GIVEN PASSAGE:
***

Our 15% “Pay Raise” Calculation. December 2017.
Posted on December 8, 2017

If you follow the CORE in Nest Egg Care, you Recalculate this general time of year. You may have Recalculated using your 12-month results ending October 31 (like Alice) or November 30 (like me now). Perhaps you will use December 31.


No matter which date you choose* you find you now have a small mountain of cash that is More-Than-Enough for your current spending. You can lop off parts of that mountain as gifts now and/or you can ratchet up to a new spending plateau for the rest of your life (lives) – a healthy pay raise for 2018 and all future years.


Folks who don’t follow the CORE don’t know how to Recalculate, and it’s impossible for them to figure out the size of their mountain after this year’s solid returns. They also won’t know the height of their new plateau. They just can’t get to the correct story: “You can spend (and gift) Much More in 2018  and all future years than you did in 2017.” But we know the story since we know how to Recalculate.

***

RECORD EXTRACTS:
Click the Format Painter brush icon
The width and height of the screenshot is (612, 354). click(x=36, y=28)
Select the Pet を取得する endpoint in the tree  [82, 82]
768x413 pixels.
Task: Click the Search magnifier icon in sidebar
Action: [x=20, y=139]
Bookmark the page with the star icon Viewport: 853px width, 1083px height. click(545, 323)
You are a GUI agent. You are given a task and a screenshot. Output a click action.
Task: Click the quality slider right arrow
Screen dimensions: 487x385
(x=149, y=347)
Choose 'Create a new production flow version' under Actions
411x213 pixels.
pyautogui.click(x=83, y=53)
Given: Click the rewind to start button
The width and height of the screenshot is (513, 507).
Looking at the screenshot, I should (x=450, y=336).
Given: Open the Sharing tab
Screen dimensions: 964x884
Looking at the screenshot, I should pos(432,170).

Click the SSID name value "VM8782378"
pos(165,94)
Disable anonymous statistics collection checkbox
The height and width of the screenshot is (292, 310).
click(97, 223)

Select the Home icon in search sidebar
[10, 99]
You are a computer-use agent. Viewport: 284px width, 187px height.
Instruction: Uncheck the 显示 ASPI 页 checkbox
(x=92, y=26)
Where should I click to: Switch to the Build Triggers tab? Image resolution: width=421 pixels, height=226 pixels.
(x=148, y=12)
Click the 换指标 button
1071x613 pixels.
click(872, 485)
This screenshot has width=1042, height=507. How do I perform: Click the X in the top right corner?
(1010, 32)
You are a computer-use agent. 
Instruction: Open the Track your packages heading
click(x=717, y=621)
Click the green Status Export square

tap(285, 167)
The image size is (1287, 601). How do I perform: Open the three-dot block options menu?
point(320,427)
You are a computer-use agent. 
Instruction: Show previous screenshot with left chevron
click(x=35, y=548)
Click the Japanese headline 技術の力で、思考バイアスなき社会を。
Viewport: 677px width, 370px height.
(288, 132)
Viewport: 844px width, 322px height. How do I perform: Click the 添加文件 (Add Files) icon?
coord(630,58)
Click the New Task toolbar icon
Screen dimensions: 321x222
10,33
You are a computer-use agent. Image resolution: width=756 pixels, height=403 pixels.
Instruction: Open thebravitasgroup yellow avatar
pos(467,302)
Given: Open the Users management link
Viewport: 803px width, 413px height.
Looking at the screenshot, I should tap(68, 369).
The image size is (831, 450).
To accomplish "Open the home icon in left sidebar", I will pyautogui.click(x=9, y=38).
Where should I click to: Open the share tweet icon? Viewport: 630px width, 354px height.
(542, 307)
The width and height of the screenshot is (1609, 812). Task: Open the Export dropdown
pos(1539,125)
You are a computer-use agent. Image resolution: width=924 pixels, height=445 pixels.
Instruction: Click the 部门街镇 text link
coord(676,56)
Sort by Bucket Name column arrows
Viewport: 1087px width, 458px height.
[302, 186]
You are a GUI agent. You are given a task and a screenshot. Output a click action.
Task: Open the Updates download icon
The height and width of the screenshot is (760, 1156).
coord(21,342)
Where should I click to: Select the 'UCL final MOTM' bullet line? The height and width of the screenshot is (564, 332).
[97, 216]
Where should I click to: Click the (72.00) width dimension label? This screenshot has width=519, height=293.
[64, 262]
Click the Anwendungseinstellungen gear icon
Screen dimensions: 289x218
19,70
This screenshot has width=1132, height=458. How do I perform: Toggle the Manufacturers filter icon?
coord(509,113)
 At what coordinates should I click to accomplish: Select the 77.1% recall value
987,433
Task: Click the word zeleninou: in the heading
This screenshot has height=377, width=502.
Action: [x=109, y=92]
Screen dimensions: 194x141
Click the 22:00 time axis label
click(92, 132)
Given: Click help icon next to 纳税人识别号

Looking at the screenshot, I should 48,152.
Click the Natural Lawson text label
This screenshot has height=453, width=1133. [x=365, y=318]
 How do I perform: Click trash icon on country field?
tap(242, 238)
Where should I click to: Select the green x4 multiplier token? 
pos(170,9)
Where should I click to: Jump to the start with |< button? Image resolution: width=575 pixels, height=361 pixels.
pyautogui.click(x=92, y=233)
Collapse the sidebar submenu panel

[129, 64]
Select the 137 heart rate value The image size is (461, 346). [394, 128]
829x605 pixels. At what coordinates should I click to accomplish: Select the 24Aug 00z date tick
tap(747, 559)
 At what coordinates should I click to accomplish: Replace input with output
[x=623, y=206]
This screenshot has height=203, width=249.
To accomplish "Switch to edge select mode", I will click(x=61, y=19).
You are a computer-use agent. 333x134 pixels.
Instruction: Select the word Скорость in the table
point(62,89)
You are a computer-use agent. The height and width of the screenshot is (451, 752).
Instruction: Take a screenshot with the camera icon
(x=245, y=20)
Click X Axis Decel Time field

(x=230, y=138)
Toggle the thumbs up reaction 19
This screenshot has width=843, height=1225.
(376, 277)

***

EXERCISE SET:
[1] In the pay raise post, on what date did Alice's 12-month results end when she Recalculated?
[2] Transcribe the pay raise post word for word between "No matter which" and "all future years.", inclusive.

RESPONSES TO THE EXERCISE:
[1] October 31

[2]
No matter which date you choose* you find you now have a small mountain of cash that is More-Than-Enough for your current spending. You can lop off parts of that mountain as gifts now and/or you can ratchet up to a new spending plateau for the rest of your life (lives) – a healthy pay raise for 2018 and all future years.